_Task data:_
##############################

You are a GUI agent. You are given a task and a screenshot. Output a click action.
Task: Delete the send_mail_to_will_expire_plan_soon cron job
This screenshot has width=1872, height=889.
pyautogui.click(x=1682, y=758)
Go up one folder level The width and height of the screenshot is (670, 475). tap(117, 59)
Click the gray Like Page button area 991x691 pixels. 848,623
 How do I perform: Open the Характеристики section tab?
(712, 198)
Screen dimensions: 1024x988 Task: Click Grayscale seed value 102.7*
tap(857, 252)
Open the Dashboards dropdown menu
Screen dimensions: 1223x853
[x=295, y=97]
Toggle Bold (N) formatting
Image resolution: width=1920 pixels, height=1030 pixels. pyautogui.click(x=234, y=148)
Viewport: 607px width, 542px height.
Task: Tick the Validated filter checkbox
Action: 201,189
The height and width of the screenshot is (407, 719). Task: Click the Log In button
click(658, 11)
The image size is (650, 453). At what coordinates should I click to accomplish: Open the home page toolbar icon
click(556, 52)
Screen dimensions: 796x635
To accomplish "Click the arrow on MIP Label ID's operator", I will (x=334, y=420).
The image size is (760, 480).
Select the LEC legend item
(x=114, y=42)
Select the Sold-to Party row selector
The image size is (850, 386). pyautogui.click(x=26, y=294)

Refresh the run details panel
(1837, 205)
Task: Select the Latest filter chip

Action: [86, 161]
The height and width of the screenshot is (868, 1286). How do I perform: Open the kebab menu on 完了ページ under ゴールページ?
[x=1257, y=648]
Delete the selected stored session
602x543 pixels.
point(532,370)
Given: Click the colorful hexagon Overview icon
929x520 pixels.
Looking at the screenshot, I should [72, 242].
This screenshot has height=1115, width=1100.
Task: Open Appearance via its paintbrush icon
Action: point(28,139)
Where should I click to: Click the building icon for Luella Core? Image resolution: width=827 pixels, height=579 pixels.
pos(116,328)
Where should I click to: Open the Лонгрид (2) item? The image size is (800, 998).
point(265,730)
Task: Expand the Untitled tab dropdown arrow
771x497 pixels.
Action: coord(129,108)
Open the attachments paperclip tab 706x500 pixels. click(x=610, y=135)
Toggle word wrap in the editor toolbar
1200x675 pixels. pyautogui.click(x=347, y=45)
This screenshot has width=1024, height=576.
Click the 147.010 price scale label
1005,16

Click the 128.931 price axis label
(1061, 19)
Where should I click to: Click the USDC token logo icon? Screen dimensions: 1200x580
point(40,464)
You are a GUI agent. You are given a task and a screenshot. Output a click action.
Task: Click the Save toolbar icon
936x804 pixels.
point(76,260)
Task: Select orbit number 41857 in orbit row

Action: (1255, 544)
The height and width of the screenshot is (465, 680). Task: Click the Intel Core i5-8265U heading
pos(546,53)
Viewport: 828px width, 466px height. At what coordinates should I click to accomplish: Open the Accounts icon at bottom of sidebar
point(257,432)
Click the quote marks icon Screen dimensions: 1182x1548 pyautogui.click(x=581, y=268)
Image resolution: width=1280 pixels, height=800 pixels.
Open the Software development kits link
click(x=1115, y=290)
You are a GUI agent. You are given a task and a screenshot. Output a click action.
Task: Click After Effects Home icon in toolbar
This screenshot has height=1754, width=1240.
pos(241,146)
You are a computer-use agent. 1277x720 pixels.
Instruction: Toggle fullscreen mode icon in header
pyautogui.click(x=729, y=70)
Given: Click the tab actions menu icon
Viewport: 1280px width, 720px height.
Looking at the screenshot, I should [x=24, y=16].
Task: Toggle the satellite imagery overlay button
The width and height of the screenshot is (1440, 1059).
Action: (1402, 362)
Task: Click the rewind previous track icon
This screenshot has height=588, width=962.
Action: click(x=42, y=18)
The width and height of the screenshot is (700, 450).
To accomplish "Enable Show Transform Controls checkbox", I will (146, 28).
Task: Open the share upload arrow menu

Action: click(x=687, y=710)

##############################

_What you have to do:_
Return all the lines above exactly as given.

_Exercise output:_
You are a GUI agent. You are given a task and a screenshot. Output a click action.
Task: Delete the send_mail_to_will_expire_plan_soon cron job
This screenshot has width=1872, height=889.
pyautogui.click(x=1682, y=758)
Go up one folder level The width and height of the screenshot is (670, 475). tap(117, 59)
Click the gray Like Page button area 991x691 pixels. 848,623
 How do I perform: Open the Характеристики section tab?
(712, 198)
Screen dimensions: 1024x988 Task: Click Grayscale seed value 102.7*
tap(857, 252)
Open the Dashboards dropdown menu
Screen dimensions: 1223x853
[x=295, y=97]
Toggle Bold (N) formatting
Image resolution: width=1920 pixels, height=1030 pixels. pyautogui.click(x=234, y=148)
Viewport: 607px width, 542px height.
Task: Tick the Validated filter checkbox
Action: 201,189
The height and width of the screenshot is (407, 719). Task: Click the Log In button
click(658, 11)
The image size is (650, 453). At what coordinates should I click to accomplish: Open the home page toolbar icon
click(556, 52)
Screen dimensions: 796x635
To accomplish "Click the arrow on MIP Label ID's operator", I will (x=334, y=420).
The image size is (760, 480).
Select the LEC legend item
(x=114, y=42)
Select the Sold-to Party row selector
The image size is (850, 386). pyautogui.click(x=26, y=294)

Refresh the run details panel
(1837, 205)
Task: Select the Latest filter chip

Action: [86, 161]
The height and width of the screenshot is (868, 1286). How do I perform: Open the kebab menu on 完了ページ under ゴールページ?
[x=1257, y=648]
Delete the selected stored session
602x543 pixels.
point(532,370)
Given: Click the colorful hexagon Overview icon
929x520 pixels.
Looking at the screenshot, I should [72, 242].
This screenshot has height=1115, width=1100.
Task: Open Appearance via its paintbrush icon
Action: point(28,139)
Where should I click to: Click the building icon for Luella Core? Image resolution: width=827 pixels, height=579 pixels.
pos(116,328)
Where should I click to: Open the Лонгрид (2) item? The image size is (800, 998).
point(265,730)
Task: Expand the Untitled tab dropdown arrow
771x497 pixels.
Action: coord(129,108)
Open the attachments paperclip tab 706x500 pixels. click(x=610, y=135)
Toggle word wrap in the editor toolbar
1200x675 pixels. pyautogui.click(x=347, y=45)
This screenshot has width=1024, height=576.
Click the 147.010 price scale label
1005,16

Click the 128.931 price axis label
(1061, 19)
Where should I click to: Click the USDC token logo icon? Screen dimensions: 1200x580
point(40,464)
You are a GUI agent. You are given a task and a screenshot. Output a click action.
Task: Click the Save toolbar icon
936x804 pixels.
point(76,260)
Task: Select orbit number 41857 in orbit row

Action: (1255, 544)
The height and width of the screenshot is (465, 680). Task: Click the Intel Core i5-8265U heading
pos(546,53)
Viewport: 828px width, 466px height. At what coordinates should I click to accomplish: Open the Accounts icon at bottom of sidebar
point(257,432)
Click the quote marks icon Screen dimensions: 1182x1548 pyautogui.click(x=581, y=268)
Image resolution: width=1280 pixels, height=800 pixels.
Open the Software development kits link
click(x=1115, y=290)
You are a GUI agent. You are given a task and a screenshot. Output a click action.
Task: Click After Effects Home icon in toolbar
This screenshot has height=1754, width=1240.
pos(241,146)
You are a computer-use agent. 1277x720 pixels.
Instruction: Toggle fullscreen mode icon in header
pyautogui.click(x=729, y=70)
Given: Click the tab actions menu icon
Viewport: 1280px width, 720px height.
Looking at the screenshot, I should [x=24, y=16].
Task: Toggle the satellite imagery overlay button
The width and height of the screenshot is (1440, 1059).
Action: (1402, 362)
Task: Click the rewind previous track icon
This screenshot has height=588, width=962.
Action: click(x=42, y=18)
The width and height of the screenshot is (700, 450).
To accomplish "Enable Show Transform Controls checkbox", I will (146, 28).
Task: Open the share upload arrow menu

Action: click(x=687, y=710)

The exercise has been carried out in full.